How Long Am I Taking off?
This I am still undecided on. I have until the 16th September paid and then I have no form of income from then on. I was aiming to go back at the end of June or beginning of July but after the other day when I got asked about Dexy I realised I’m so far from being ready to go back to work. It’s really hard putting a timeline on your return to work when you are living day-by-day. Some days I feel totally confident in myself and I feel able to go back then something small will happen and I am unable to cope and the pain of Dexy dying is unbearable.
I don’t feel ready to see pregnant women and babies around the shop everyday. I find it hard when I am out and about but at work I am stuck with no place to run to. I don’t want to be around parents shopping for their children’s birthday cakes or an after school treat because I know I will cry as I wont be able to experience that with Dexy. I need to be in a strong frame of mind so I can put on a front for nine hours a day.
Do I Feel Guilty For Being On Maternity Leave?
No. When I was pregnant I thought my maternity leave would be filled with looking after Dexy, appointments, coffee dates with other mums and being constantly stressed and tired. I planned my maternity around looking after an alive child.
When we lost Dexy I took the first month or so really easy. I laid in my bed all day or just sat and zoned out at the TV. It wasn’t until I started my blog that I realised I can take advantage of this time and use it to benefit others.
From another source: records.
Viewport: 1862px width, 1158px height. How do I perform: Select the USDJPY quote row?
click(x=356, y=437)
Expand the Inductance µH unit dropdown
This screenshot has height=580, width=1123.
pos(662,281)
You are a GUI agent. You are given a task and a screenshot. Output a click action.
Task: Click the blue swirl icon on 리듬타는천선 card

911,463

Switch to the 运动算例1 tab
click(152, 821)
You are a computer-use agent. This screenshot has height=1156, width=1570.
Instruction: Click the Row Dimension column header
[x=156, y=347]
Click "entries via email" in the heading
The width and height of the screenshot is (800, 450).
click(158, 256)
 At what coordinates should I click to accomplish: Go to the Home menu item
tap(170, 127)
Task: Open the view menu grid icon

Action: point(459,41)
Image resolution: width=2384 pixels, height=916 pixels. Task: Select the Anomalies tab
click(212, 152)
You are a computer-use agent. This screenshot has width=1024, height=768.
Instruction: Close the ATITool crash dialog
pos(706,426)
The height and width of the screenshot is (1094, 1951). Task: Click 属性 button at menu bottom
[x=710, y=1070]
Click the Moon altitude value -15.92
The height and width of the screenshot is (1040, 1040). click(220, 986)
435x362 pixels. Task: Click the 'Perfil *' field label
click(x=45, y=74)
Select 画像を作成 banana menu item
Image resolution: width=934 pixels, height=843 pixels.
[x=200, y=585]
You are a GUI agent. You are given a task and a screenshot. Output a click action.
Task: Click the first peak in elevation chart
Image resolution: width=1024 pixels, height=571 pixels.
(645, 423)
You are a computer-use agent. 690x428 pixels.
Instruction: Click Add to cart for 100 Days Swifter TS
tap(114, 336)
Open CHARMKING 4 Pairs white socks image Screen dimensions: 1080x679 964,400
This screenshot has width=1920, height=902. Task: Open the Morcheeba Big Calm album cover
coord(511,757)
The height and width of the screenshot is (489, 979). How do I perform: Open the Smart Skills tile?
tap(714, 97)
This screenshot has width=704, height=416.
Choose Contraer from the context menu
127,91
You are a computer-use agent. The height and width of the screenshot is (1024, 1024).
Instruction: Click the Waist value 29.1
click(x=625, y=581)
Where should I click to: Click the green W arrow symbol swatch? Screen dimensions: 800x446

At the end of the day your maternity leave is to help you and your baby. But instead my maternity leave is helping me keep my son’s name alive. If I wasted this time and done nothing I think I would feel guilty but because I’m using it in a positive way I don’t. I don’t feel like I deserve maternity leave any less than a mum with an a living child. I still gave birth, I still have to physically and mentally recover from that and I have to focus on that even more as I lost my son.
I don’t ever feel guilty for doing something that is going to help me in the long run. I would be useless at work right now because I can’t focus on it and give it 110%.
What Am I going To Do?
I feel like I can’t waste my maternity leave by sitting indoors doing nothing everyday. I have a few goals that I want to achieve by the end of it.
I want to focus my energy into reaching out to other families who have also experienced pregnancy and baby loss. I want to do this by using my blog as a platform and to also find work within a charity supporting this. I have been through the worst thing in the world for any parent and I really don’t want others to feel alone or that no one knows where they are coming from.
I want to be a part of conferences that they do at universities about pregnancy and baby loss. I want to look at future health care professionals and help them shape the care they give to parents like me. Although I received amazing care in hospital my aftercare was a massive let down and I need this to improve for other parents as I know it will be beneficial to them.
I have also decided I am going to learn to drive. This is one thing that I have been meaning to do for the past four years but constantly put it off as my anxiety goes through the roof when I think about being in control of a car. But hey, I gave birth to a baby and that was scary so driving should be a piece of piss.